Problem to solve => Among the entries below, one line contains "України (80, 999)" and another contains "14 (102, 2445)". Transcribe those two lines and every line between them, exactly.
*** Opening of Provided data ***
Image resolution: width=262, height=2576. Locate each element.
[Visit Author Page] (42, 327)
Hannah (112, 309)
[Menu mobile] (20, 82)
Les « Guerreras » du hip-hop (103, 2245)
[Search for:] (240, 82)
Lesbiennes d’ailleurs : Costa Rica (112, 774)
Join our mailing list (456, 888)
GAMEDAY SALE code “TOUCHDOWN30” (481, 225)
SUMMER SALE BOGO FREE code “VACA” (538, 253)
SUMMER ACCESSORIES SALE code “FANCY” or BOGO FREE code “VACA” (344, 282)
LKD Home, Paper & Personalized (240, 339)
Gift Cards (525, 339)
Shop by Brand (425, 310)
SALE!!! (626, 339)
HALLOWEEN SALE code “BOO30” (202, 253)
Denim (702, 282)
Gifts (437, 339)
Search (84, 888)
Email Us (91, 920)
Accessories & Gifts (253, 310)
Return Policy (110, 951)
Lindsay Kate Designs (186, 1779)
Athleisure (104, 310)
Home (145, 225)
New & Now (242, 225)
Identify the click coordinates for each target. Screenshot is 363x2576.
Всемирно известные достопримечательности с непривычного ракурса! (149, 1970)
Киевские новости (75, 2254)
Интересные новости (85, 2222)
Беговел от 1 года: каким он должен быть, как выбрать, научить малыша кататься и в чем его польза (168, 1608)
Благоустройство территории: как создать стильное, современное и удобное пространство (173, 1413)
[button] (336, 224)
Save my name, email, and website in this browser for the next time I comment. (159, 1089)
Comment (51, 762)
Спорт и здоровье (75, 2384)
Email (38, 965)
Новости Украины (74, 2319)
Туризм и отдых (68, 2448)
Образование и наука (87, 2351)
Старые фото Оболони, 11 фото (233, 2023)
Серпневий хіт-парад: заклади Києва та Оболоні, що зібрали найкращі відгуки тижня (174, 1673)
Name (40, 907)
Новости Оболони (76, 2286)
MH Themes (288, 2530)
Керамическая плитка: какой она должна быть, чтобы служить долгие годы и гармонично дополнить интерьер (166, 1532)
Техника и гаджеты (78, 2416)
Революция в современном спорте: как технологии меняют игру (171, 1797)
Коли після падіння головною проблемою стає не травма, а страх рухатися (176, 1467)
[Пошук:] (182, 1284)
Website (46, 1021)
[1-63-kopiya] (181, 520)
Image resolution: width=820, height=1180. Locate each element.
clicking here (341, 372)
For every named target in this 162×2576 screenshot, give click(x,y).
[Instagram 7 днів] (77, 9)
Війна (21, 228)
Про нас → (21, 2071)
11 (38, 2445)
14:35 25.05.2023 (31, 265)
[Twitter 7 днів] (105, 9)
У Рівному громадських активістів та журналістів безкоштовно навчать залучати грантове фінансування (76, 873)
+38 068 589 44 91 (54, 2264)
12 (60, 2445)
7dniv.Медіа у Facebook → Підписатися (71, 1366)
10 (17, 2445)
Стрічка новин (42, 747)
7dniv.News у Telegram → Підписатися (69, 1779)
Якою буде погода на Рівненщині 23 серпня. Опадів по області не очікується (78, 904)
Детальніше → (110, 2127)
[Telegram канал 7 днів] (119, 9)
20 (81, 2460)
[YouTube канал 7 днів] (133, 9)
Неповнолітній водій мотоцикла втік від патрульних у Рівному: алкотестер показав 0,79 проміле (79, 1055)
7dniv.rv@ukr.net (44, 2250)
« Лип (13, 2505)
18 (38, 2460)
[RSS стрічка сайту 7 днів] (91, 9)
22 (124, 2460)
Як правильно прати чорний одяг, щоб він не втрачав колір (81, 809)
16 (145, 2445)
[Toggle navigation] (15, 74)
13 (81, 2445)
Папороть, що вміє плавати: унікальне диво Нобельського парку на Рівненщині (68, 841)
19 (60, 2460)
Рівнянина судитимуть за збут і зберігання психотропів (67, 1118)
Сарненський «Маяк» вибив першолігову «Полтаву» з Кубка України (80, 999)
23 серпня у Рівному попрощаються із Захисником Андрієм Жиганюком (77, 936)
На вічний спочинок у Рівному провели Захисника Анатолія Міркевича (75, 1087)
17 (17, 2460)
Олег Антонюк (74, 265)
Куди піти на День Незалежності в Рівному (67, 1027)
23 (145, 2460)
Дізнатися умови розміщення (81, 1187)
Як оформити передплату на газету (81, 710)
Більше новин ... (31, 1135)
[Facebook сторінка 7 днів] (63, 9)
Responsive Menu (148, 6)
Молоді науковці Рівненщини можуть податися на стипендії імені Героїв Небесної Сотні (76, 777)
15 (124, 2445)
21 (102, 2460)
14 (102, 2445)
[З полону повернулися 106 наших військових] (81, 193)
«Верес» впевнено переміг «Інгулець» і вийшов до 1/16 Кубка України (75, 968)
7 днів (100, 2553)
*** Close of Provided data ***
Response box =>
Сарненський «Маяк» вибив першолігову «Полтаву» з Кубка України (80, 999)
23 серпня у Рівному попрощаються із Захисником Андрієм Жиганюком (77, 936)
На вічний спочинок у Рівному провели Захисника Анатолія Міркевича (75, 1087)
17 (17, 2460)
Олег Антонюк (74, 265)
Куди піти на День Незалежності в Рівному (67, 1027)
23 (145, 2460)
Дізнатися умови розміщення (81, 1187)
Як оформити передплату на газету (81, 710)
Більше новин ... (31, 1135)
[Facebook сторінка 7 днів] (63, 9)
Responsive Menu (148, 6)
Молоді науковці Рівненщини можуть податися на стипендії імені Героїв Небесної Сотні (76, 777)
15 (124, 2445)
21 (102, 2460)
14 (102, 2445)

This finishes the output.